Manifesto

Dec 1, 2025

Why It Matters

LLMs are powerful, but they’re stateless. They forget everything unless you keep re-prompting them with the same context over and over. This makes it impossible to build apps that need continuity: apps that must remember user preferences, track ongoing work, update states across tools, or understand what happened last week without you manually re-explaining it.

I ran into this firsthand while building a unified inbox for founders (Gmail + Slack + LinkedIn + and more). I needed the system to automatically remember what mattered to each founder, update context over time, and understand ongoing threads. But current LLMs couldn’t hold or update that memory. The product fundamentally couldn’t exist without solving the memory problem.

Memory becomes essential when an app needs:

  • State that updates itself
    (e.g., sales progress in Salesforce, project movement in Linear, hiring pipelines in Notion)

  • Continuity across events
    (voice logs, email threads, Slack discussions, meeting notes)

  • Cross-tool understanding
    (Gmail ↔ Slack ↔ GitHub ↔ CRM workflows)

  • Accurate company knowledge
    Startup “organizational memory” only works if the system can actually remember evolving facts, people, and decisions.

Without reliable, persistent memory, all “AI workflows” break the moment the user stops talking.

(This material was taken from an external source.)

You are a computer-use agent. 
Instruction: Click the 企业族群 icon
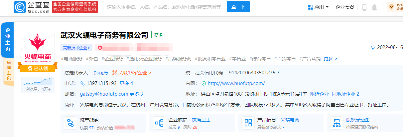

By giving apps Gmail/Slack/Linear/Salesforce-level long-term memory, you unlock entire product categories that simply aren’t possible today:
tools that automatically update themselves, understand what’s happening across channels, and maintain a consistent, evolving picture of the user or the company.

Momo is starting with Gmail memory first, because once you can persist and update what happens in email, you’ve already captured the single most important source of truth for most people and companies. From there, the memory layer extends naturally to the rest of the stack.